Assigned task: Each line that contains the word "dropdown" counts once; give the total for the records below and nothing else.

Provided records:
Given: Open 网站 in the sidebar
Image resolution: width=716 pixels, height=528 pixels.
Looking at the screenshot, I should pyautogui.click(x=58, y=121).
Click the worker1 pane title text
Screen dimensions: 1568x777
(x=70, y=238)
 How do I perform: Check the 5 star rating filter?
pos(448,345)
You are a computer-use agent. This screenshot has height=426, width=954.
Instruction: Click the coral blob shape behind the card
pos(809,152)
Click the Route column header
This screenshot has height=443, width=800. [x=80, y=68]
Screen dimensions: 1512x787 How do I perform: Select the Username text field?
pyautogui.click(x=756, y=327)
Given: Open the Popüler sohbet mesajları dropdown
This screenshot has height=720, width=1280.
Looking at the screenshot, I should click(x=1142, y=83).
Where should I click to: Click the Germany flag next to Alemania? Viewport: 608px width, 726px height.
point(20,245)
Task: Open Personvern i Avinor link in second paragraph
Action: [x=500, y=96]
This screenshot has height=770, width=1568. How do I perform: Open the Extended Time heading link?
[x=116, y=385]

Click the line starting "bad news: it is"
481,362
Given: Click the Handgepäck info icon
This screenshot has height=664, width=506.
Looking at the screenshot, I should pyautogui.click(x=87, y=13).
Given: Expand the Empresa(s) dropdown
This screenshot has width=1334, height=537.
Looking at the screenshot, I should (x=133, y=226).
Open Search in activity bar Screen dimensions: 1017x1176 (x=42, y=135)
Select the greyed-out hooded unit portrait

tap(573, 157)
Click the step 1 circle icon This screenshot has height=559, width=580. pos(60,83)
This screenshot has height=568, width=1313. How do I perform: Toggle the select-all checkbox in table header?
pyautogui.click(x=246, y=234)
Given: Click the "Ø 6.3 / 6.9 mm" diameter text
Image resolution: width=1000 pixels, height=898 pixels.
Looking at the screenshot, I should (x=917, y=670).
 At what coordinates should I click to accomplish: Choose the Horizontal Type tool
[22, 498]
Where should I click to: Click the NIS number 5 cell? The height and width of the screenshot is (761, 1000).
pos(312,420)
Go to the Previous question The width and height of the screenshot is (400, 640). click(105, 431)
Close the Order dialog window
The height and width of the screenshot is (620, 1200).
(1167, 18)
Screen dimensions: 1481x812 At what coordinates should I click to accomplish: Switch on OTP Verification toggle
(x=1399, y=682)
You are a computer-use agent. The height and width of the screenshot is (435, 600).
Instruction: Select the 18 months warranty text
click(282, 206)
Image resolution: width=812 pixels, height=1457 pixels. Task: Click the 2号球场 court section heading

Written response: 2